▶ **EXERCISE**: A verbatim printing of the entries that follow is needed; pictures must not appear in it.

▶ **THE RECORDS**:

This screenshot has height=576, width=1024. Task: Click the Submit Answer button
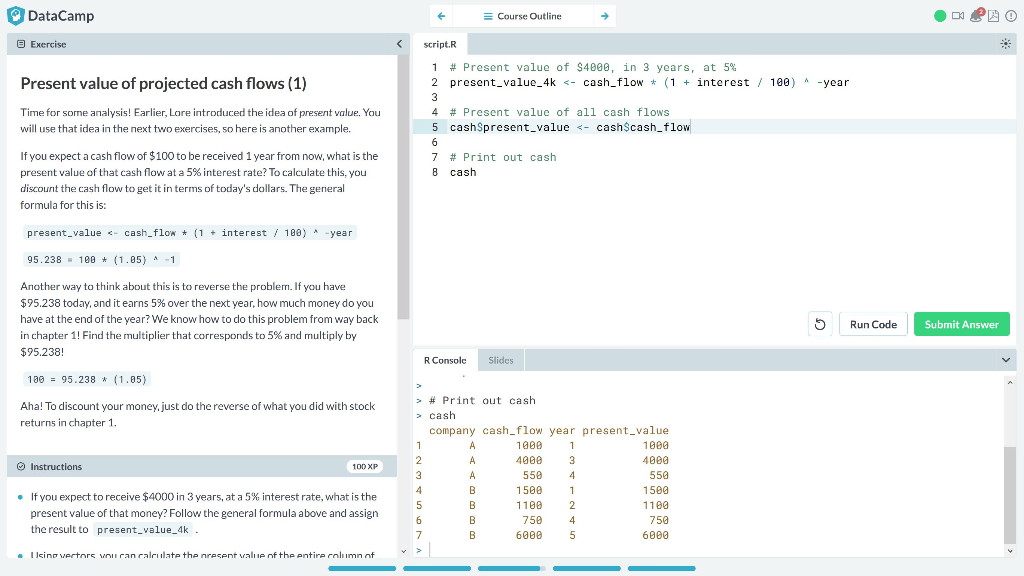pyautogui.click(x=961, y=323)
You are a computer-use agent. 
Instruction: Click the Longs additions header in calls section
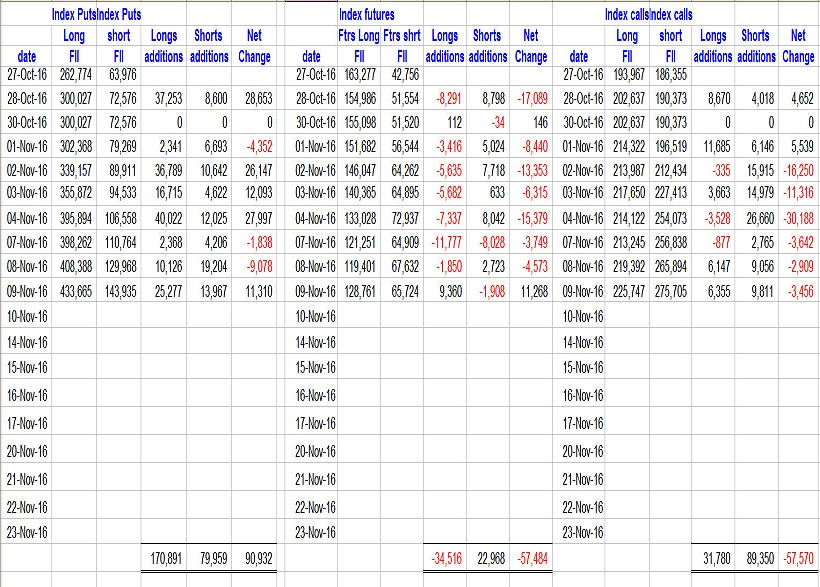pyautogui.click(x=713, y=45)
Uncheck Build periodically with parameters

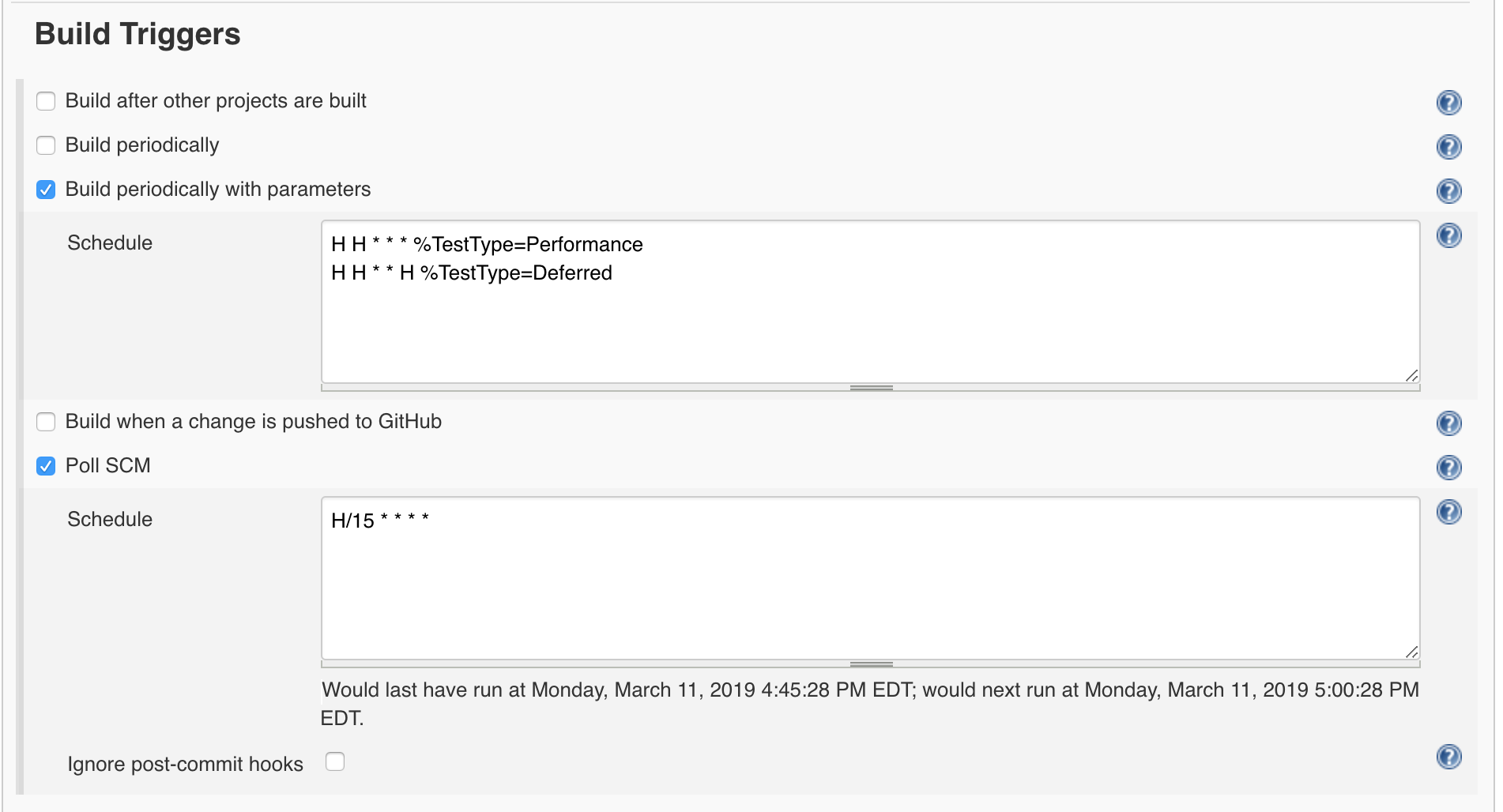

▶ **RESPONSE TO THIS TASK**:
This screenshot has height=576, width=1024. Task: Click the Submit Answer button
pyautogui.click(x=961, y=323)
You are a computer-use agent. 
Instruction: Click the Longs additions header in calls section
pyautogui.click(x=713, y=45)
Uncheck Build periodically with parameters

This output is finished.